Results: A structural identifiability analysis carried out on the minimal model ensured the well-posedness of the estimation task in our PK observable setting. Visual predictive checks for a 1500-rabbit virtual population guaranteed a good agreement between model predictions and observed PK profiles in plasma, lungs, and TB lesions for all the considered drugs (rifampicin, rifapentine, isoniazid, pyrazinamide, moxifloxacin, pretomanid, delamanid, sutezolid, bedaquiline, clofazimine, and a novel carbostyril derivative). Simulated PK profiles were compared to gold standard MIC50 (minimum inhibitory concentration to inhibit bacterial growth by 50% bacteria) and novel ex vivo casMBC90 (caseum minimum bactericidal concentration to kill 90% bacteria) potency metrics to evaluate lesion coverage [6]. Leveraging an in-house BALB/c mouse mPBPK work, model-based relationships were drawn to explain species dependencies and inform model scalability.
Conclusions: The framework we developed requires low-level prior information to accurately reconstruct PK dynamics in hard-to-treat TB sites for several anti-TB agents, providing an easy-to-use and fast virtual lab for large-size what-if investigations. Model simulations questioned current experimental assumptions showing a mismatch between drug levels in the systemic circulation and in TB lesions for certain anti-TB drugs. Informed by a mouse-to-rabbit scaling analysis, the work acts as a pilot study for lesion-centric and mechanistic-based PK projections in clinical trials.
References:
[1] World Health Organization (2022), Global tuberculosis report 2022.
[2] Imperial et al., Precision-Enhancing Risk Stratification Tools for Selecting Optimal Treatment Durations in Tuberculosis Clinical Trials, American Journal of Respiratory and Critical Care Medicine, Volume 204, Issue 9, 2021.

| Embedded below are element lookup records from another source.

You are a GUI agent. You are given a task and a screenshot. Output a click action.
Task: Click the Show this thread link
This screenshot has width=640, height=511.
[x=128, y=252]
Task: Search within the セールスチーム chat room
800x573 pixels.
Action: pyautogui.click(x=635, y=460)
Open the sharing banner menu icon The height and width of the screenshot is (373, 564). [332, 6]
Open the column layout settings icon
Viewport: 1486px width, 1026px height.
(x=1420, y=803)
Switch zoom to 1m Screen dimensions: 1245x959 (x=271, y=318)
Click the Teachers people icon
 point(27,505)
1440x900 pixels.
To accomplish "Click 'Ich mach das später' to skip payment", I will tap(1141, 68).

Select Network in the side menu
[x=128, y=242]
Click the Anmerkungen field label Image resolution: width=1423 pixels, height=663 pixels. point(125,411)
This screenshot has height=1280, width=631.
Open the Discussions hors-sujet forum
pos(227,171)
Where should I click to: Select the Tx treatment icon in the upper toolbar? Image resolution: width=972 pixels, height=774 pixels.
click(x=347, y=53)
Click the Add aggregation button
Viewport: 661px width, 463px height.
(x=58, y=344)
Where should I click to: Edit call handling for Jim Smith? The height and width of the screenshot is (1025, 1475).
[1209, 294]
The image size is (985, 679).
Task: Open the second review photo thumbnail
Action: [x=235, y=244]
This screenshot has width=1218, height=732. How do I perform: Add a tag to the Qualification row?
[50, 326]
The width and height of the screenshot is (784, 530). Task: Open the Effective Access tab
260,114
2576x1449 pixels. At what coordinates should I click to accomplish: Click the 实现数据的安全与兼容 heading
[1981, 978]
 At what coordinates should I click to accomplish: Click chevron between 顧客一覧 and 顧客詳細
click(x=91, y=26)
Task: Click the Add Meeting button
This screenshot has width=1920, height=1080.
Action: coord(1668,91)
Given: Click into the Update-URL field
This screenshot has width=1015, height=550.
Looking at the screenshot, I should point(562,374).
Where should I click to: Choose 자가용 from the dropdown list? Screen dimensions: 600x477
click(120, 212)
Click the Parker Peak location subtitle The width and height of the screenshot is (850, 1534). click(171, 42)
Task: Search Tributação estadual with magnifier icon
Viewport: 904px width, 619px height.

[3] Rodgers et al., Physiologically based pharmacokinetic modelling 2: predicting the tissue distribution of acids, very weak bases, neutrals and zwitterions, Journal of Pharmaceutical Sciences 95(6):1238-57, 2006.
[4] Mavroudis et al., Development and validation of a physiology-based model for the prediction of pharmacokinetics/toxicokinetics in rabbits, Plos One, 2021.
[5] Hansen Nikolaus, The CMA Evolution Strategy: A Comparing Review; in Lozano et al., Towards a New Evolutionary Computation. Studies in Fuzziness and Soft Computing, vol 192, pp 75-102, Springer, 2006.
[6] Sarathy et al., Extreme Drug Tolerance of Mycobacterium tuberculosis in Caseum, Antimicrobial Agents and Chemotherapy, Vol. 62, No.2, 2018.